Debía yo ser aún menor de edad cuando un domingo de verano, vestido con mis mejores galas, me acercaba a casa de mi amigo Oscar con la intención de comenzar la ronda de vermouths matinal. Me tropiezo con su madre, quien me agarra por el brazo implorando:.“ la Juliana está de parto, ven a ayudarme que estoy sola”. Eramos pocos e iba a parir la abuela (la vaca, en este caso).
Sobra decir que muchas vacas gastaban nombre propio en Rebollar de Ebro, aldea díscola de varias docenas de habitantes y, en aquellos tiempos, una quinientas reses lecheras. Un vecino tenía una vaca de nombre Carolina y cuando nació la primera nieta a esta la llamaron también Carolina. Si las vacas no tenína nombre propio, se las trataba de “morena” o “rubia” por razones de su pelaje. Eso también explicaba la familiaridad con la que algunos de mis amigos vaqueros perseguían el ganado femenino durante nuestras incursiones nocturnas en las discotecas de las ciudades próximas (Reinosa o Aguilar de Campoó) y por lo que más de uno se llevó una bofetada en lugar de una coz.
En fin, que me pierdo.
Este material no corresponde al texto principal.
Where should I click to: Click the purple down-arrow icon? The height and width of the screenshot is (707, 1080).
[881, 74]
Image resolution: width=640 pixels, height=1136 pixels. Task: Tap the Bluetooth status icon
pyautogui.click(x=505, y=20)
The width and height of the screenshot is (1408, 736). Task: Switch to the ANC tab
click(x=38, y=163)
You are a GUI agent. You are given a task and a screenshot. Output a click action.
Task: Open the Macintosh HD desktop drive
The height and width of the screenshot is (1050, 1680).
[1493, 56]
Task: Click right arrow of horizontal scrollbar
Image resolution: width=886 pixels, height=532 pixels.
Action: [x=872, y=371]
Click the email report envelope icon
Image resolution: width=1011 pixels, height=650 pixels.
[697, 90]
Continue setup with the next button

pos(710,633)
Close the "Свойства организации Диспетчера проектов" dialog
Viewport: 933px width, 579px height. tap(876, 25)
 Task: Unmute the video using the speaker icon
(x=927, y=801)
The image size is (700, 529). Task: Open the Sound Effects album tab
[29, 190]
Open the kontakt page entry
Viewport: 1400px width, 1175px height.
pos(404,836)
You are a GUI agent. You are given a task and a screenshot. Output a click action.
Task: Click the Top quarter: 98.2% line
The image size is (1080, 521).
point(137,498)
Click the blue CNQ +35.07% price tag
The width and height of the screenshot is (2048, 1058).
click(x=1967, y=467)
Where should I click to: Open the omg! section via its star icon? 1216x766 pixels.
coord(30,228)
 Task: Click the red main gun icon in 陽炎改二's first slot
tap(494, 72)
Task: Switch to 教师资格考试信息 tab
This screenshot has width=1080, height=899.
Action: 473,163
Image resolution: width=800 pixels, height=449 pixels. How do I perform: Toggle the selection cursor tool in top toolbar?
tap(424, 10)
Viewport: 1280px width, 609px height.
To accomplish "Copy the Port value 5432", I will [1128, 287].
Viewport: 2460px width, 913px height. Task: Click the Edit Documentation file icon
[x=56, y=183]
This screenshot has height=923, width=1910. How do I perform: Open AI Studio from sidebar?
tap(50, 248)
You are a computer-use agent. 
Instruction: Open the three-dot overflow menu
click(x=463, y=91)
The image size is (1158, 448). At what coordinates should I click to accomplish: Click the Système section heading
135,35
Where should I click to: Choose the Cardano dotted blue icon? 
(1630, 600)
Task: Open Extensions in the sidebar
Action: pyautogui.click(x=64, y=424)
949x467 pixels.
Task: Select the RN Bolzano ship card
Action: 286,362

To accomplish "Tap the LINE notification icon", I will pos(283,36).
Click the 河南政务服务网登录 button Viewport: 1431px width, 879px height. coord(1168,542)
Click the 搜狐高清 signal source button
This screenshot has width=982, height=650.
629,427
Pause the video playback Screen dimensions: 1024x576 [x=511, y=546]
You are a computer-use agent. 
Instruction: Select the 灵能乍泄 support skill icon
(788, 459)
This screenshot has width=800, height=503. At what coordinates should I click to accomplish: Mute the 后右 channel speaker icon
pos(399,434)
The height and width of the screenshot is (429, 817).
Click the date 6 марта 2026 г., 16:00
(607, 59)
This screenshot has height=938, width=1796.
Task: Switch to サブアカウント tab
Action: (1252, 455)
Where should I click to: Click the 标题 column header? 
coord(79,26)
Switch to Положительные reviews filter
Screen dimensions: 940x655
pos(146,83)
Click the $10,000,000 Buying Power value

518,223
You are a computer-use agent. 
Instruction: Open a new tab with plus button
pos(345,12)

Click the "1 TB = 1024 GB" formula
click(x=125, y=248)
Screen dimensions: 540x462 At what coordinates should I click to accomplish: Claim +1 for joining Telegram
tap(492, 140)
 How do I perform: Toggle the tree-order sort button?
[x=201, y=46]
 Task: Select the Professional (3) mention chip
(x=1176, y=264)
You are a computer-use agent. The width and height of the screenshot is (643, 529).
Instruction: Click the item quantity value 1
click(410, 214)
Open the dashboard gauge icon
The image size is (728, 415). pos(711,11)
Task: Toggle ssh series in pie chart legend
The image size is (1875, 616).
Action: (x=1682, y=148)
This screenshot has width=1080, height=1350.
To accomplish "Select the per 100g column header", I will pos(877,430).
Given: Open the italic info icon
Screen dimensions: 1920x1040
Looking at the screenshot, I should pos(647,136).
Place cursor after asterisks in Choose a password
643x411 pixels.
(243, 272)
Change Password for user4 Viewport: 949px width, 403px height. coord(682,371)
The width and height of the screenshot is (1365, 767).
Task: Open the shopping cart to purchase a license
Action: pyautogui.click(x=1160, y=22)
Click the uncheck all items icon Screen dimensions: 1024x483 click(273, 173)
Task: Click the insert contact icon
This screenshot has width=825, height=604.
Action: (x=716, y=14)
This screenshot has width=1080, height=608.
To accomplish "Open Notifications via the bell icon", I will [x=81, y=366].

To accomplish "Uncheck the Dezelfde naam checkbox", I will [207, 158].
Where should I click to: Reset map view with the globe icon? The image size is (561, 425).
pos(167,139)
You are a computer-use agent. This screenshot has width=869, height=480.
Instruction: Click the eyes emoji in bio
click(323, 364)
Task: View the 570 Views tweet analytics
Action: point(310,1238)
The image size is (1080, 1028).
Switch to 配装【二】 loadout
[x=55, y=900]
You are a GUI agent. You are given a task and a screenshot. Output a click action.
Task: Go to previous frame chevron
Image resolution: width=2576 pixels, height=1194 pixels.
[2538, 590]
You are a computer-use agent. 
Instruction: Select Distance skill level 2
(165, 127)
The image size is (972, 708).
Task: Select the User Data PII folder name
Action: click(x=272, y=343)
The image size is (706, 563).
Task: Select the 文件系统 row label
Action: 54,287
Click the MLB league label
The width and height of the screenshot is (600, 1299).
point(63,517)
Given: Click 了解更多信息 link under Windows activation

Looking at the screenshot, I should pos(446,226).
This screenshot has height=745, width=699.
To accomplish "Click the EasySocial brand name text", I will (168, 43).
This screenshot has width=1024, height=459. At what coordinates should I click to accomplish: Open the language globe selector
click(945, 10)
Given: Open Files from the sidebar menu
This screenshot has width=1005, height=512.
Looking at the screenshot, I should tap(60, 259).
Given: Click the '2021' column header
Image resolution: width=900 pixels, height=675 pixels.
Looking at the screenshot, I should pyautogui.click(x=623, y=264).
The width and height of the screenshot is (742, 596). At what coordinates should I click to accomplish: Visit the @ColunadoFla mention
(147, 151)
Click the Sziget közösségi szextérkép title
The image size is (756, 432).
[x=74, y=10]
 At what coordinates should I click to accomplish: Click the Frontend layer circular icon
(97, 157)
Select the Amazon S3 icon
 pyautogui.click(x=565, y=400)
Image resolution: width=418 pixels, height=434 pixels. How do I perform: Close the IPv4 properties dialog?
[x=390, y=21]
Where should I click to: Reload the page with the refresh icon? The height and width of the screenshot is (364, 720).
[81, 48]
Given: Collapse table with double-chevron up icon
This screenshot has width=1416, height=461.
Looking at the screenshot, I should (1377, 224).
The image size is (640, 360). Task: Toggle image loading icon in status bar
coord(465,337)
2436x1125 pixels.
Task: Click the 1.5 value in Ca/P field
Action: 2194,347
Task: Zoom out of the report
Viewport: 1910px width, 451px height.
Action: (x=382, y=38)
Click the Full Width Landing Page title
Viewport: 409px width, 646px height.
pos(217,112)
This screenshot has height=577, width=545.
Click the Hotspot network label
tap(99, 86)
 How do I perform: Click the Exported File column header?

Les decía que allí estaba la vaca Juliana, postrada en su cuadra con notable dolor, las pezuñas de su hija vaquita asomando a este mundo, excremento por todas partes y yo, petrificado vestido inmaculado de marinero. La madre de mi amigo aplicó jabón de largarto en los bordes de la dilatada vagina de la vaca , le ató una cuerda a las pezuñas de la ternerita, me dió el otro extremo y me dijo: tira cuando te diga.
“Y así vió la luz del día una criatura más”, terminé contando a mi audiencia. "Cuentan estas horas de vuelo?"